Terasaka v. Terasaka

Appeal from an order of the Supreme Court, Onondaga County (Kevin G. Young, J.), entered September 16, 2013 in a divorce action. The order, among other things, distributed the marital assets.

It is hereby ordered that the order so appealed from is unanimously affirmed without costs.

*1475Memorandum: Defendant appeals from an order that, inter alia, equitably distributed the parties’ marital property in a divorce action. We reject defendant’s contention that Supreme Court erred in determining that the disputed trust account, funded with plaintiff’s premarital property and property acquired by gift or inheritance, was plaintiff’s separate property. It is well settled that separate property that is “ ‘commingled with marital property or is subsequently titled in the joint names of the spouses is presumed to be marital property’ ” (Gately v Gately, 113 AD3d 1093, 1094 [2014], lv dismissed 23 NY3d 1048 [2014]), and that “[t]he party seeking a finding of separate property has the burden of rebutting that presumption” (id.). Here, the uncontroverted evidence at trial “trace [d] the source of the [commingled] funds . . . with sufficient particularity to rebut the presumption that they were marital property” (id. at 1903 [internal quotation marks omitted]). Defendant stipulated to the introduction in evidence of the forensic accounting report prepared by plaintiff’s accountant “subject to whatever legal arguments either party may advance” regarding certain aspects of the report. Furthermore, plaintiff’s accountant was the only expert witness who testified regarding the report and the ability to distinguish plaintiff’s separate property from the parties’ marital property even after they were commingled. Plaintiff also rebutted the presumption that the commingled separate property is now marital property by establishing that her transfer of her separate funds into a marital checking account for 95 days was merely a convenient means of transferring her separate funds into her trust account (see Noble v Noble, 78 AD3d 1386, 1389 [2010]). Furthermore, the marital checking account in which the funds at issue were commingled was held only in plaintiff’s name (see Chamberlain v Chamberlain, 24 AD3d 589, 593 [2005]).

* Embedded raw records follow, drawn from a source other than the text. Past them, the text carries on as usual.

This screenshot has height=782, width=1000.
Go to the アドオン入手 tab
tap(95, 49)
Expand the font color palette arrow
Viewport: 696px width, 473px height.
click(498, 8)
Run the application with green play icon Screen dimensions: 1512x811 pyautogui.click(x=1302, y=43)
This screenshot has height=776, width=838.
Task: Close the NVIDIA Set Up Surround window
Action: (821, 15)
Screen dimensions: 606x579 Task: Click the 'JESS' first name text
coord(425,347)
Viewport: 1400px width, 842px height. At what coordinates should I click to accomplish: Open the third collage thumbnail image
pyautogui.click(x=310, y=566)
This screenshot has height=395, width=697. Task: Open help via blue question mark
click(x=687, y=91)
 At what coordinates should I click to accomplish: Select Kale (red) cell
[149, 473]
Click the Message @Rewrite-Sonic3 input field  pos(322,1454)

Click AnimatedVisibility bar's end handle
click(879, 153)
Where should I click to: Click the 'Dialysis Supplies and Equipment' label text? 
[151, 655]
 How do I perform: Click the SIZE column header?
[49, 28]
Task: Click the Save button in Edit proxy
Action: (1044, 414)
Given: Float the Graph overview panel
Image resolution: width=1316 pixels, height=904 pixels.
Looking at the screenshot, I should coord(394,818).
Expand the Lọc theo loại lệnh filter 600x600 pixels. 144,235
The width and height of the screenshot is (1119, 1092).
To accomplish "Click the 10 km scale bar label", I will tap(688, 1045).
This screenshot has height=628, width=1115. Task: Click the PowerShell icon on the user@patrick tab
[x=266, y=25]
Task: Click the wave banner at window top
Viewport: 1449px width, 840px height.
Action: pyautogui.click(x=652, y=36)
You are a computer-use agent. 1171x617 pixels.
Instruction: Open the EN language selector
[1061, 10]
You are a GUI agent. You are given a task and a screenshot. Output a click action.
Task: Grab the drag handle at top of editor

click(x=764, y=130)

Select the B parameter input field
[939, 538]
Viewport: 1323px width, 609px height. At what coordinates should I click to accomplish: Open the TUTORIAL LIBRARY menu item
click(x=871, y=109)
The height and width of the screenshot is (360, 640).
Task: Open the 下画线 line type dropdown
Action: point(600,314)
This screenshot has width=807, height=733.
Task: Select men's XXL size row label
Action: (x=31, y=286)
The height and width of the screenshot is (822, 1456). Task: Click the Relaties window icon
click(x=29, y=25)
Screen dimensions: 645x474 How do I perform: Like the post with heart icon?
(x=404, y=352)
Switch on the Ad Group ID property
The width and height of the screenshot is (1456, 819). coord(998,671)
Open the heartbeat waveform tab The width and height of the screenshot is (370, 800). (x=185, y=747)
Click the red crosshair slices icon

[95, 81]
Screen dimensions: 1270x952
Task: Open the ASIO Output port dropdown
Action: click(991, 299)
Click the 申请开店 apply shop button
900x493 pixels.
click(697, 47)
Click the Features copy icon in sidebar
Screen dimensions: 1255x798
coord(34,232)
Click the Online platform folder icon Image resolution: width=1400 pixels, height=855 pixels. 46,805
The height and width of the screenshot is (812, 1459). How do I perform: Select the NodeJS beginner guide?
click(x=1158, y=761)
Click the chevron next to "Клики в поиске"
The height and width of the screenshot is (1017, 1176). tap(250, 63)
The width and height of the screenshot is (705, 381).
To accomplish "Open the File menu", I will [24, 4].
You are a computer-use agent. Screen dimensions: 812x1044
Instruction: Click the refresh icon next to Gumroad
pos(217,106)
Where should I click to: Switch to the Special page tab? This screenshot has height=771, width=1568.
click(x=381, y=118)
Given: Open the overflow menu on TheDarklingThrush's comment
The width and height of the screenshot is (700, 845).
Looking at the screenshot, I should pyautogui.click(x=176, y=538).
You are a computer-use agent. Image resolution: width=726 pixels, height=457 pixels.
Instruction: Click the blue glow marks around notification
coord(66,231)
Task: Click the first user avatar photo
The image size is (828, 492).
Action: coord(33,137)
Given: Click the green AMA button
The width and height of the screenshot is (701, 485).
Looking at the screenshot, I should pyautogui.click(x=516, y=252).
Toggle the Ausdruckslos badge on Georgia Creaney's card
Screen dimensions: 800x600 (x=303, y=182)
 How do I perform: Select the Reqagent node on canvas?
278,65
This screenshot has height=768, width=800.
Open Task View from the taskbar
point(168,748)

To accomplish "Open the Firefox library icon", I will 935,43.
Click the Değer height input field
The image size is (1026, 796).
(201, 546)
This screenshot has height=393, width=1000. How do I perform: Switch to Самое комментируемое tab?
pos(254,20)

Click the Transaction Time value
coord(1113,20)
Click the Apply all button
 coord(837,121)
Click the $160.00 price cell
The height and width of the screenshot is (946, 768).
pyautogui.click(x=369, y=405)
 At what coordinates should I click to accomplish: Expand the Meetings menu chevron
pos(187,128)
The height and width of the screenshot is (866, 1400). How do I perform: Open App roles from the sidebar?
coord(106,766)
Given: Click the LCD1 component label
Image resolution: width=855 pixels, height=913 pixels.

Finally, contrary to defendant’s contention, the court properly ordered him to pay the fees of the Attorney for the Child (AFC) inasmuch as the record establishes that there was a significant “economic disparity between the parties[’] [incomes]” (Veronica S. v Philip R.S., 70 AD3d 1459, 1461 [2010]; see Stefaniak v NFN Zulkharnain, 119 AD3d 1418, 1419 [2014]). Although defendant asserts that plaintiff engaged in obstructionist conduct with respect to the AFC, the record does not establish that plaintiff’s motion to remove the AFC was frivolous. Present— Smith, J.P., Peradotto, Carni, Valentino and Whalen, JJ.